- **What to produce**
Look at each line below and tally those holding "size"; answer with that figure and nothing else.

- **Exercise input**
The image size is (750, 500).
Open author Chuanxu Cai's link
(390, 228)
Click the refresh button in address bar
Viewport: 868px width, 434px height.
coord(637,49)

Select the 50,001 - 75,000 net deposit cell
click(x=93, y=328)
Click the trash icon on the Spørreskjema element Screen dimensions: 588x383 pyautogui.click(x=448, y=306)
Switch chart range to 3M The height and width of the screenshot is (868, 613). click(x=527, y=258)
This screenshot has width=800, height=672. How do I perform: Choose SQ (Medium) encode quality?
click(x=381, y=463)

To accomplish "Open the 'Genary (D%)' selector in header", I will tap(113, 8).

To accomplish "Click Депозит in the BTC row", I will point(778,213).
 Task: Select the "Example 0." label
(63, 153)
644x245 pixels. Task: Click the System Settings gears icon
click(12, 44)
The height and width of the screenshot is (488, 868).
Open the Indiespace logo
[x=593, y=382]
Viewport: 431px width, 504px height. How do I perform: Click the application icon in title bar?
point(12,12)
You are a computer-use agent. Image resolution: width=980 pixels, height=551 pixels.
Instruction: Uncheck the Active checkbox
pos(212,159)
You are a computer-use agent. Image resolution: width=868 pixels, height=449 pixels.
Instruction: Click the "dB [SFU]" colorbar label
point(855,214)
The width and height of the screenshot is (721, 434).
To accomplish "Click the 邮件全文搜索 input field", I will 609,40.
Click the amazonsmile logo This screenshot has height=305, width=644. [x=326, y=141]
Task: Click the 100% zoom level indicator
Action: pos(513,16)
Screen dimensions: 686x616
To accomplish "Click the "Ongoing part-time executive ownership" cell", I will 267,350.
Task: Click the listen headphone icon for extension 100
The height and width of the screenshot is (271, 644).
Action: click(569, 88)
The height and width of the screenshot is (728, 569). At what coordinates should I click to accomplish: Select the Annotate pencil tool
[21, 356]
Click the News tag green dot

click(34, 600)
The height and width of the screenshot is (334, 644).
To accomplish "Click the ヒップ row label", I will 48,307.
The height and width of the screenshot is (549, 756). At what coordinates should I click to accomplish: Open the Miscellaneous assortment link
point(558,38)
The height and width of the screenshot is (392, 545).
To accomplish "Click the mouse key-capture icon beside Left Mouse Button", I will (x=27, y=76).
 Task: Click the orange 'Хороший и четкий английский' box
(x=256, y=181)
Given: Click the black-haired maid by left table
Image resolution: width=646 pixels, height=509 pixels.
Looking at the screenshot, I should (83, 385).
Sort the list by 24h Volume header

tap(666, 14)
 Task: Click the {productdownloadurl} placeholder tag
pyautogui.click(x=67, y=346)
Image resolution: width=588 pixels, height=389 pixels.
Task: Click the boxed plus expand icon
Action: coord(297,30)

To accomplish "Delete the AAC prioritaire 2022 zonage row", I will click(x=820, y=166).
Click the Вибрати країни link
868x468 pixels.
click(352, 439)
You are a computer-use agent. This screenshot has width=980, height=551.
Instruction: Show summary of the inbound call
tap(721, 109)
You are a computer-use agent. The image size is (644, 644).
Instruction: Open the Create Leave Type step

- **Expected answer**
2